The Labor Department said Thursday that the four-week average of applications, a less volatile measure, fell slightly, to a seasonally adjusted 336,500.
That average indicates that companies are cutting few jobs and anticipate steady economic growth despite the winter slowdown. Applications are a rough proxy for layoffs.
A total of 3.4 million Americans received unemployment benefits as of Feb. 15 — the latest period for which figures are available — down from 3.49 million the previous week.
On Friday, the Labor Department will release its February jobs report after what has been a sluggish winter for the economy.
Employers added just 113,000 jobs in January. That followed a gain of only 75,000 in December. Those figures are about half the monthly pace of the past two years.
Economists have estimated that 145,000 jobs were added last month. But there are signs that this forecast might be optimistic after a pair of lackluster reports released Wednesday suggested that winter storms hampered hiring in February.
A survey by payroll processor ADP said private businesses added just 139,000 jobs last month. But that figure does not include state, local and federal government workers, unlike the upcoming Labor Department report. Most economists predict that governments shed workers in February.
And a survey of service companies by the Institute for Supply Management found that its measure for hiring plunged 8.9 percentage points, to 47.5, evidence that many companies let go of employees in February. Any reading above 50 indicates expansion in the trade group’s index.
On the positive side, the unemployment rate fell to a five-year low of 6.6 percent in January from 6.7 percent, as more of those out of work found jobs. Hiring rose in manufacturing and construction, two higher-paying industries that are key drivers of growth.
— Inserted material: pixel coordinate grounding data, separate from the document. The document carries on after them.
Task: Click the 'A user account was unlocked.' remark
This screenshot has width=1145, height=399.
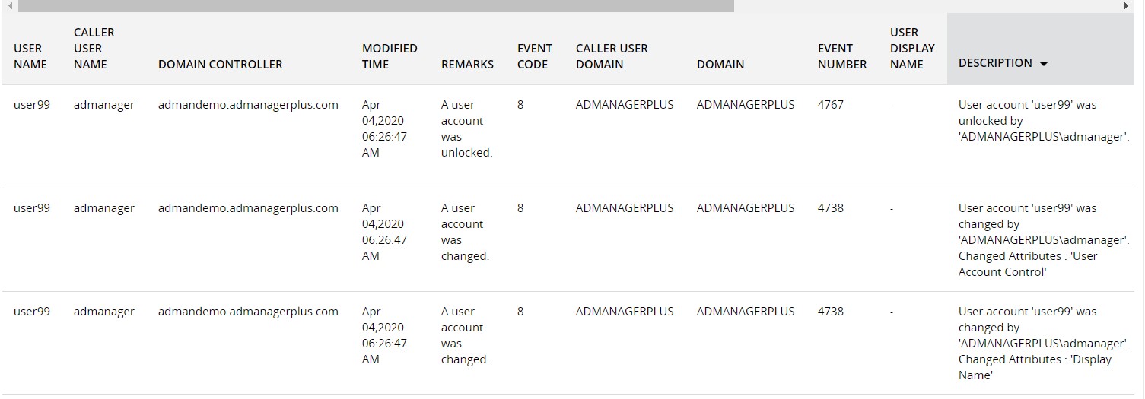Action: click(466, 128)
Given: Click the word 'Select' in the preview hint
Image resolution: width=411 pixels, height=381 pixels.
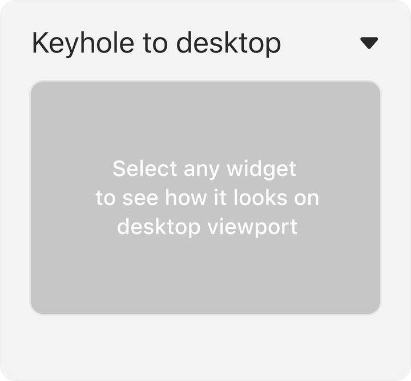Looking at the screenshot, I should (x=145, y=169).
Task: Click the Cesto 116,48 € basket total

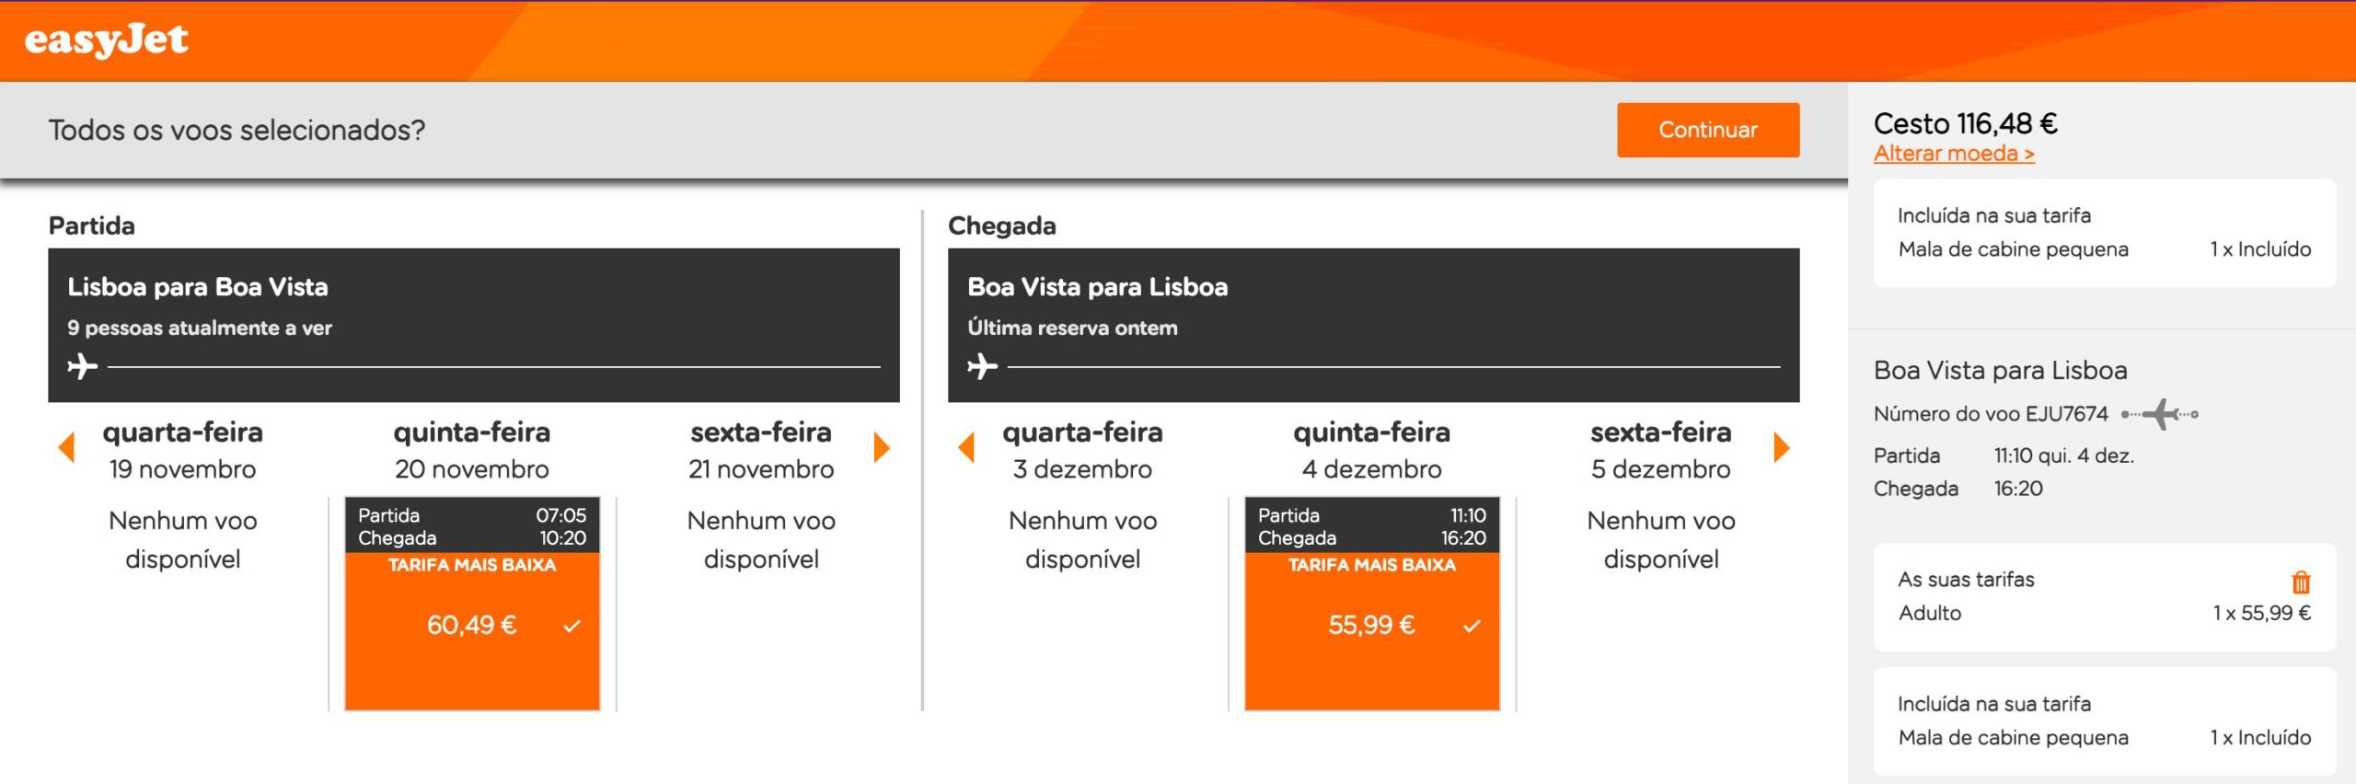Action: [x=1965, y=123]
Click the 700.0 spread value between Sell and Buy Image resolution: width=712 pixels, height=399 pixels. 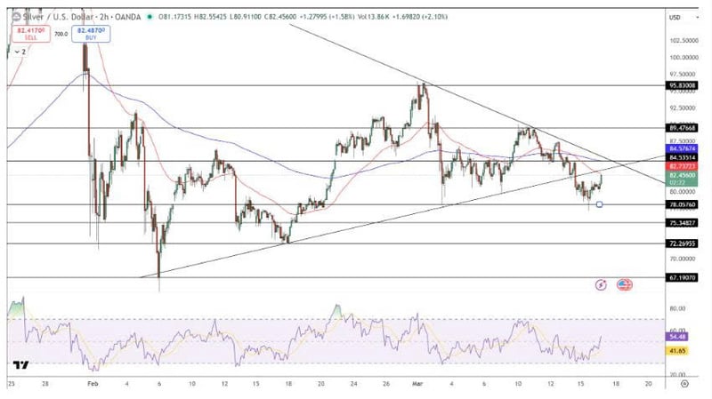pos(60,34)
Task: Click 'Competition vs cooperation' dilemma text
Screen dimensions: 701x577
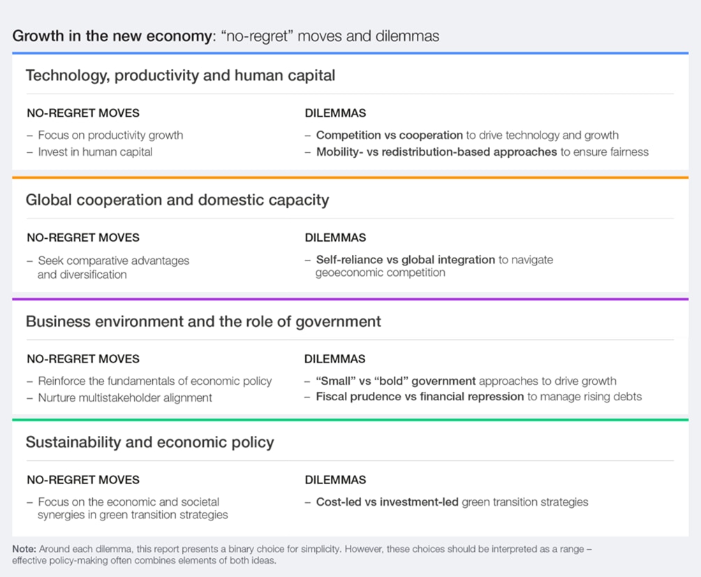Action: (390, 135)
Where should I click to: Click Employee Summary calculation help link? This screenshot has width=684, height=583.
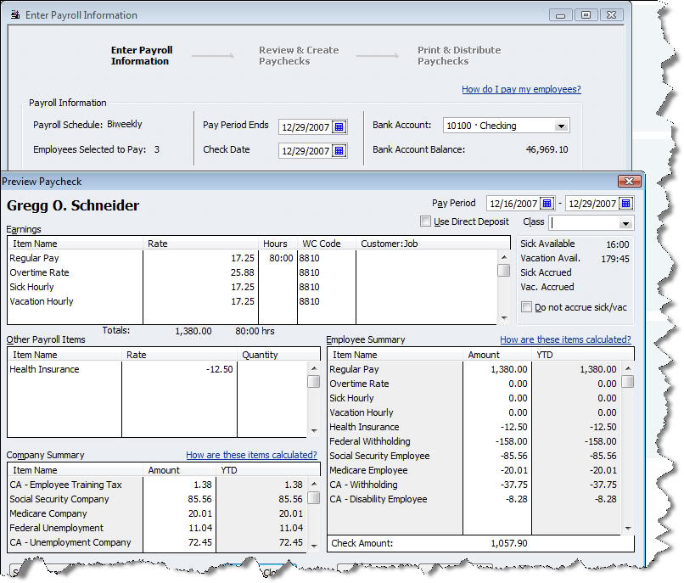coord(565,339)
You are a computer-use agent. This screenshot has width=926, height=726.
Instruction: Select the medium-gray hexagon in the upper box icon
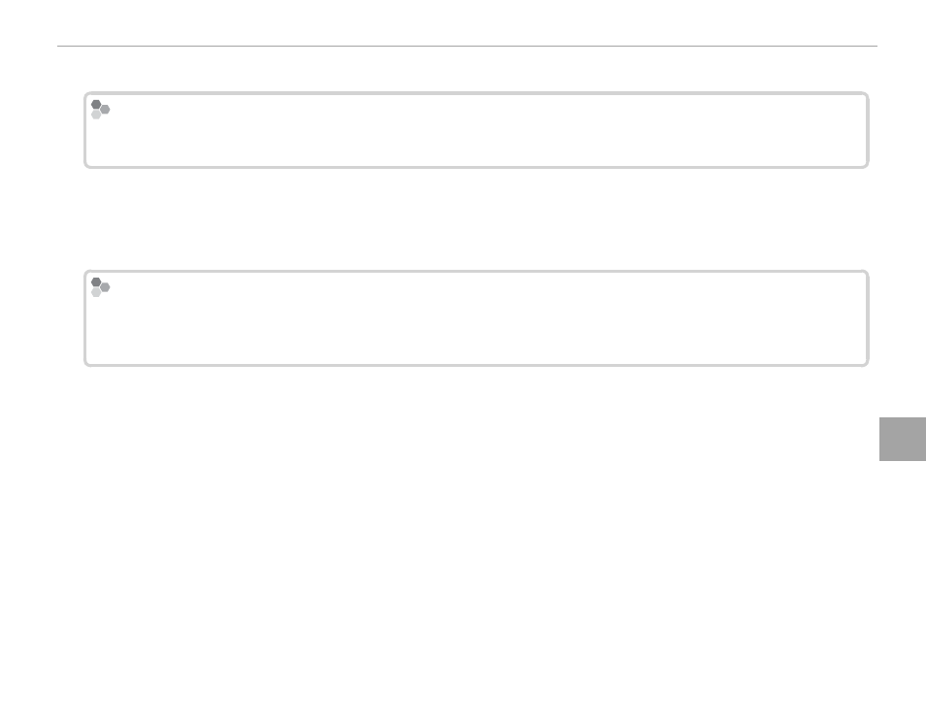pos(105,110)
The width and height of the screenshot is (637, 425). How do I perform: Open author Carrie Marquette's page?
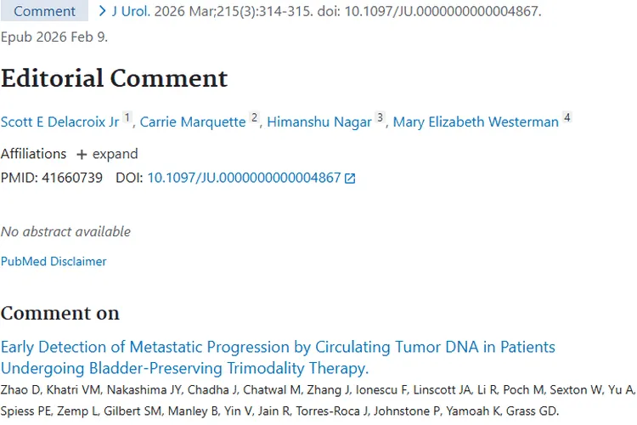tap(193, 122)
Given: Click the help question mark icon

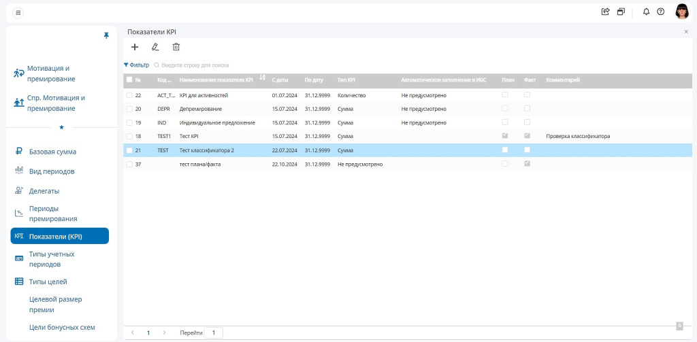Looking at the screenshot, I should tap(660, 12).
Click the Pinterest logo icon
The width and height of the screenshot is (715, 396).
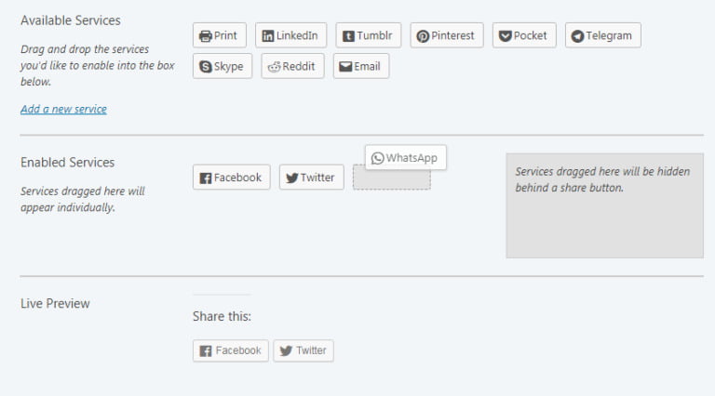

But the harsh winter weather appears to have kept the economy in check. Sales of existing homes plunged in January to the slowest pace in 18 months, hurt by the weather, higher interest rates and rising home prices. Signed contracts to buy existing homes have stayed flat for February and January, a sign that the weak sales could persist through March and April.
Consumer spending rose 0.4 percent in January, but much of that growth came from people paying higher heating bills. Auto purchases fell, as did spending on non-durable goods such as clothing.
With slow job growth, the housing recovery slowing and consumers unexcited to shop, economists have trimmed their forecasts for the January-March quarter. Most now expect growth in the first three months of the year at an annual rate of 2 percent or below, down from forecasts of about 2.5 percent at the beginning of the year.
Most expect growth to then pick up and reach nearly 3 percent for the full year, up from under 2 percent in 2013.